In 2017, armed forces launched a large-scale offensive against militant groups, named Operation All Out. A relative of a militant who was killed last year said that the increase in night raids and illegal detentions that followed drove more youths to militancy. “We can’t sleep at night. You never know when the army might take someone,” he said.

Last February, 40 Indian security personnel were killed in a militant sucide attack near Srinagar. The killings hardened the government’s position on Kashmir. In the aftermath of the attack, dozens of clerics and religious leaders were arrested, raising fears among Kashmiris that their freedom of religion is at risk.

A man cycles past shuttered shops graffitied with anti-India messages in Srinagar. | PA Images

Militant recruitment on the rise

Over the last three years, there have been several cases of disgruntled youths going missing only to appear on social media holding an AK-47 rifle to announce their decision to become a militant. 

Within a month of the abrogation of Kashmir’s special status at least 20 boys were reported missing, raising fears they may have joined militant ranks. According to the report, the number of cases may be far higher. 

When Tawseef Ahmed Thokar was killed by security forces last January, it came as a shock to his family. Like many, they were unaware that he had joined a militant group. Thokar was a mathematics graduate who taught in a school in Pulwama, and spent his evenings giving tuition to his neighbours’ children. “We never thought he would join Hizbul,” his mother sighs, still in disbelief. “He never discussed politics. Never said anything that would have alarmed us. He was a reticent person.” 

His family is still trying to figure out what could have served as the trigger. “It may have been the treatment meted out to his father,” Tawseef’s mother says. His father, Ghulam Mohiuddin, also a school teacher, was arrested in 2016. “Every second day Tawseef hopped from Pulwama to Jammu, where Mohiuddin was detained. It was a painful experience for him. We suspect it was during that time that he came in contact with overground workers of the militants,” she adds. 

Sixty-three-year-old Mohiuddin was arrested again last March. “These excesses drive our boys,” said one of his neighbours.

Ending special status worsens situation

Last year, as figures in Indian prime minister Narendra Modi’s Hindu nationalist party raised the pitch on ending Kashmir’s constitutional guarantees, militants warned of reprisals. In February, a Hizbul Mujahideen commander released an audio-taped message threatening attacks on non-locals if Kashmir’s autonomy, which includes laws prohibiting settlers from purchasing land in the region, were revoked.

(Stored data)
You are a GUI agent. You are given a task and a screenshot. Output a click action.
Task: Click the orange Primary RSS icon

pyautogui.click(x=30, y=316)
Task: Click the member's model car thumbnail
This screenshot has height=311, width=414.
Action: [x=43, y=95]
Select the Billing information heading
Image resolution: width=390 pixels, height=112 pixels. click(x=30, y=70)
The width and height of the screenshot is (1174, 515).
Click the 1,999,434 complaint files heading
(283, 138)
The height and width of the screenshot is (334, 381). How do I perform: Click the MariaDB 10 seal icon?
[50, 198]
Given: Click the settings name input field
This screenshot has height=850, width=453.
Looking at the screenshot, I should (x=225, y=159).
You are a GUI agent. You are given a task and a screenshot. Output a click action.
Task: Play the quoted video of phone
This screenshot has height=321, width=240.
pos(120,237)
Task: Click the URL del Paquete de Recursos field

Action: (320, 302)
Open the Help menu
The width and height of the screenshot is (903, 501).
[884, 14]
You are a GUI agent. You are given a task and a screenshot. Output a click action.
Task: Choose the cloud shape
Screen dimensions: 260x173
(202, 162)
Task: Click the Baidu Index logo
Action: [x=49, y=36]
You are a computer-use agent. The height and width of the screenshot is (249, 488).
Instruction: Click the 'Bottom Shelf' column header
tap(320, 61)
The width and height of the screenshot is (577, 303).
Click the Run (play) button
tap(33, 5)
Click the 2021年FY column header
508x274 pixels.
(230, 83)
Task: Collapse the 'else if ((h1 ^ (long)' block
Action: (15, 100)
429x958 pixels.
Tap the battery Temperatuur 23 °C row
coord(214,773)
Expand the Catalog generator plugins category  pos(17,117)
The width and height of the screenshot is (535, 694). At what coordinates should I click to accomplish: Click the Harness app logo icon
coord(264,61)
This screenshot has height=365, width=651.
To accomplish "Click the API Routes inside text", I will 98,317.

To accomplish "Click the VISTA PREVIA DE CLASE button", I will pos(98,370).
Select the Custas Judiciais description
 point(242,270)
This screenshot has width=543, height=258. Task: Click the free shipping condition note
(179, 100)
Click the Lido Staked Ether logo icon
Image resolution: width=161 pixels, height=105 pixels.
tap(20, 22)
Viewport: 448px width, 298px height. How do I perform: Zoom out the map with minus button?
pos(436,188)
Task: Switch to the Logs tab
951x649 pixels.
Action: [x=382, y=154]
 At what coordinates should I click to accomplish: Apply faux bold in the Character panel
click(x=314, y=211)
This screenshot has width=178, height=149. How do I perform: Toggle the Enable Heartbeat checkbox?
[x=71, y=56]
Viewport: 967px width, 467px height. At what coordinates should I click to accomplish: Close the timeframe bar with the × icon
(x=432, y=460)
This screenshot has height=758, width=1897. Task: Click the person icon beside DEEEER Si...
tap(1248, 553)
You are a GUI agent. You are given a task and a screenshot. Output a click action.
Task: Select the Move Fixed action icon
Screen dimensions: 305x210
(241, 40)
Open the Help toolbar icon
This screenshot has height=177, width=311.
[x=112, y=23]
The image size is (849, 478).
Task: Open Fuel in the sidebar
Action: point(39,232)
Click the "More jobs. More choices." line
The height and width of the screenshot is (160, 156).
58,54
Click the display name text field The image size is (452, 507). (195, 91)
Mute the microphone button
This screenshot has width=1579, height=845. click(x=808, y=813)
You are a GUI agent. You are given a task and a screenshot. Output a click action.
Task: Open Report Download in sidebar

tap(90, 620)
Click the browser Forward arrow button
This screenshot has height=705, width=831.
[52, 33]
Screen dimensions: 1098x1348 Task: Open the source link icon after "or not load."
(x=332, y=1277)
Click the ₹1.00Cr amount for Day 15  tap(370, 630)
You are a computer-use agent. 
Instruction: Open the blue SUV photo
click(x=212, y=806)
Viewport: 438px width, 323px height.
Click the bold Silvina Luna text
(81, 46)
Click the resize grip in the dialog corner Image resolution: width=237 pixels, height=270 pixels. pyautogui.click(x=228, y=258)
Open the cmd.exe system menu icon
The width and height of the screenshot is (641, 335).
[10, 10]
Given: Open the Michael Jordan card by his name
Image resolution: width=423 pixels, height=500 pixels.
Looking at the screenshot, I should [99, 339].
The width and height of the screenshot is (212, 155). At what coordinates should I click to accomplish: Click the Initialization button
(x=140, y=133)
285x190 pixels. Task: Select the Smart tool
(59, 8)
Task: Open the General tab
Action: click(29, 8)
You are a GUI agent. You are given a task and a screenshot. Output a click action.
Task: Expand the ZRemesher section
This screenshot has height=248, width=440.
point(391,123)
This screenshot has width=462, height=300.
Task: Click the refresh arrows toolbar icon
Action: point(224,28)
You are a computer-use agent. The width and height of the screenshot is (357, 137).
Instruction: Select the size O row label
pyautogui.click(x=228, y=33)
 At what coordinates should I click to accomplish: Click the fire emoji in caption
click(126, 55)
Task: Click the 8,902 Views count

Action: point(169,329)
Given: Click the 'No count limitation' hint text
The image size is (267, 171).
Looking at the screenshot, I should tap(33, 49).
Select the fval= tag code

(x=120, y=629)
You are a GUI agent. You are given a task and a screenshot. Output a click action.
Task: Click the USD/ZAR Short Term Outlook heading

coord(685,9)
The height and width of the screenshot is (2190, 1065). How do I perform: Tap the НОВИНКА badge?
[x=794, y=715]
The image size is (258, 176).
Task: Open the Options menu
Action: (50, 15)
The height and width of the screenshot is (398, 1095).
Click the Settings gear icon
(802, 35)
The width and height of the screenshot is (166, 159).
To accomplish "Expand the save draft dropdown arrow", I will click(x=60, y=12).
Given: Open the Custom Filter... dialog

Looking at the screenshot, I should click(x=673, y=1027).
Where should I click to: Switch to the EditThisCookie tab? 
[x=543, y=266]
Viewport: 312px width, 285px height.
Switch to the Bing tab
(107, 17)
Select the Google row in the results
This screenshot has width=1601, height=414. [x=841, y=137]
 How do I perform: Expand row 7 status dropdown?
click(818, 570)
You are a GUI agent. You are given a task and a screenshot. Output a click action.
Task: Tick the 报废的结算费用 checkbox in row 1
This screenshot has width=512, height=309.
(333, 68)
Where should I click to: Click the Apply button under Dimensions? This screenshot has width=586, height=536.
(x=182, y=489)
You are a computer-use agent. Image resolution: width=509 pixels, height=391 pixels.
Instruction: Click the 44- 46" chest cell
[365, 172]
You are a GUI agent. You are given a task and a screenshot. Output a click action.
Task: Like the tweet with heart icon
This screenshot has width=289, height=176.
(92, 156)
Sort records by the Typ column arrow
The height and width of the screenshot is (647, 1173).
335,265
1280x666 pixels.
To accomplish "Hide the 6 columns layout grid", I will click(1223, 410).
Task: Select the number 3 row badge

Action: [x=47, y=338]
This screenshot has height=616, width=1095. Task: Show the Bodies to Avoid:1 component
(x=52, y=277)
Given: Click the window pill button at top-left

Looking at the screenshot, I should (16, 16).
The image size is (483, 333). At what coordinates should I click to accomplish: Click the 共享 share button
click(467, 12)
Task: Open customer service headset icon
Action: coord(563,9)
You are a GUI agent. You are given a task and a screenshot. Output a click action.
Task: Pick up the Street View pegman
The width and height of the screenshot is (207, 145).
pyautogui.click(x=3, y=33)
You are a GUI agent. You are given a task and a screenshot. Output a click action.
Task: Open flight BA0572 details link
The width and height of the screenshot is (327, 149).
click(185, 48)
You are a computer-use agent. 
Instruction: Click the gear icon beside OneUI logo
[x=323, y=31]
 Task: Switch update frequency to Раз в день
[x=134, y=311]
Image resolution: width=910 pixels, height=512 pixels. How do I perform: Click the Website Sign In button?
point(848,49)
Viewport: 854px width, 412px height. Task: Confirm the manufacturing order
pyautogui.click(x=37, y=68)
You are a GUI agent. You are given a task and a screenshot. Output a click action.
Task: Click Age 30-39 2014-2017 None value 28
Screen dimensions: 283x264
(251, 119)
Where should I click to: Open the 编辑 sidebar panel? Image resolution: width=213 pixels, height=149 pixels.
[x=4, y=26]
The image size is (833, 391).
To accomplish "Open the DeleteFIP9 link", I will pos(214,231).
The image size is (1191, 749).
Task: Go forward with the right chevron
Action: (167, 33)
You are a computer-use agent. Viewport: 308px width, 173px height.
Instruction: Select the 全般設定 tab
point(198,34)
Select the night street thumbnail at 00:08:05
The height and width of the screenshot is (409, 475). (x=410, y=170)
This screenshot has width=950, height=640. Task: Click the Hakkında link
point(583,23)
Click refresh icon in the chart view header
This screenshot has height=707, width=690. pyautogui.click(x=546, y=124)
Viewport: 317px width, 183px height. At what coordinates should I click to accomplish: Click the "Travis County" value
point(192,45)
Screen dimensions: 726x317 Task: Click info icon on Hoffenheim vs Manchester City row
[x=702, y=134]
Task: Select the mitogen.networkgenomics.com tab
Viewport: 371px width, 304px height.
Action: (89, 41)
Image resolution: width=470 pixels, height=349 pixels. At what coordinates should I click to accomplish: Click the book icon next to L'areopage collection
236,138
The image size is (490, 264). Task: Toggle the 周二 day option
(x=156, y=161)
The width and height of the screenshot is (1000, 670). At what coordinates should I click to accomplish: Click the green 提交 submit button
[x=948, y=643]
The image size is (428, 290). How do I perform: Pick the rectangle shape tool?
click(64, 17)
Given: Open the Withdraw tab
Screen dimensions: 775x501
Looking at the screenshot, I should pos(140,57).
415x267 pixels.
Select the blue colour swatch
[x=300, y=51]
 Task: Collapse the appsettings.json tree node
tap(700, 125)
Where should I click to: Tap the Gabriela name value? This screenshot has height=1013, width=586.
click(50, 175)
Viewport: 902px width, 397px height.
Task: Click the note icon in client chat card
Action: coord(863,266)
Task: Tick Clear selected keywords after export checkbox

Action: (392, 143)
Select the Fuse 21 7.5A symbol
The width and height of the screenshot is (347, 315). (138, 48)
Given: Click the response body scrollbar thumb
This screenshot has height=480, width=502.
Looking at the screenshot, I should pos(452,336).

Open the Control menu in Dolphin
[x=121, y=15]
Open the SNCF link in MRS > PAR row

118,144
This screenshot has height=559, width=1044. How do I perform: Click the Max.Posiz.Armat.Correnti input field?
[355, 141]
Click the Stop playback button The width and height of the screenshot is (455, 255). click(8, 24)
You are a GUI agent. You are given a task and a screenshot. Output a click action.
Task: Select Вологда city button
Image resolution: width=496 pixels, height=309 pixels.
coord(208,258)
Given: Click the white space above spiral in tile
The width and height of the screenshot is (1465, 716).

What to do:
[1] Please list every person named in the Kashmir militancy article.
[2] Extend the Kashmir militancy article beyond its final sentence.

Outputs in order:
[1]
Tawseef Ahmed Thokar
Ghulam Mohiuddin
Narendra Modi

[2]
In August, the Modi’s government pressed ahead with its proposals without consulting local representatives. Officials claim that abolishing Kashmir’s special status was necessary to integrate the region with the rest of the country and lift obstacles to investment.

However, many Kashmirs fear that the government's true aim is to reshape the demographics of the Muslim-majority region. For the first time in decades, outsiders are now permitted to buy land in Kashmir. “They want to turn us into a minority,” said an orchard owner in Bandipora. 

The integration of Kashmir into India has long been a goal of the far-right organisation Rashtriya Swayamsevak Sangh (RSS), devoted to transforming India from secular to a Hindu nation. Modi has been an active member of the group since childhood, and his party, the BJP, are closely aligned to the RSS.

Last month, the government passed a highly divisive law which excludes Muslim migrants from a clear path to citizenship. The law is the latest move aimed at cementing Modi’s hardline Hindu nationalist agenda. In August, two million people in Assam were made stateless after failing to pass a controversial citizenship test, which critics say is anti-Muslim.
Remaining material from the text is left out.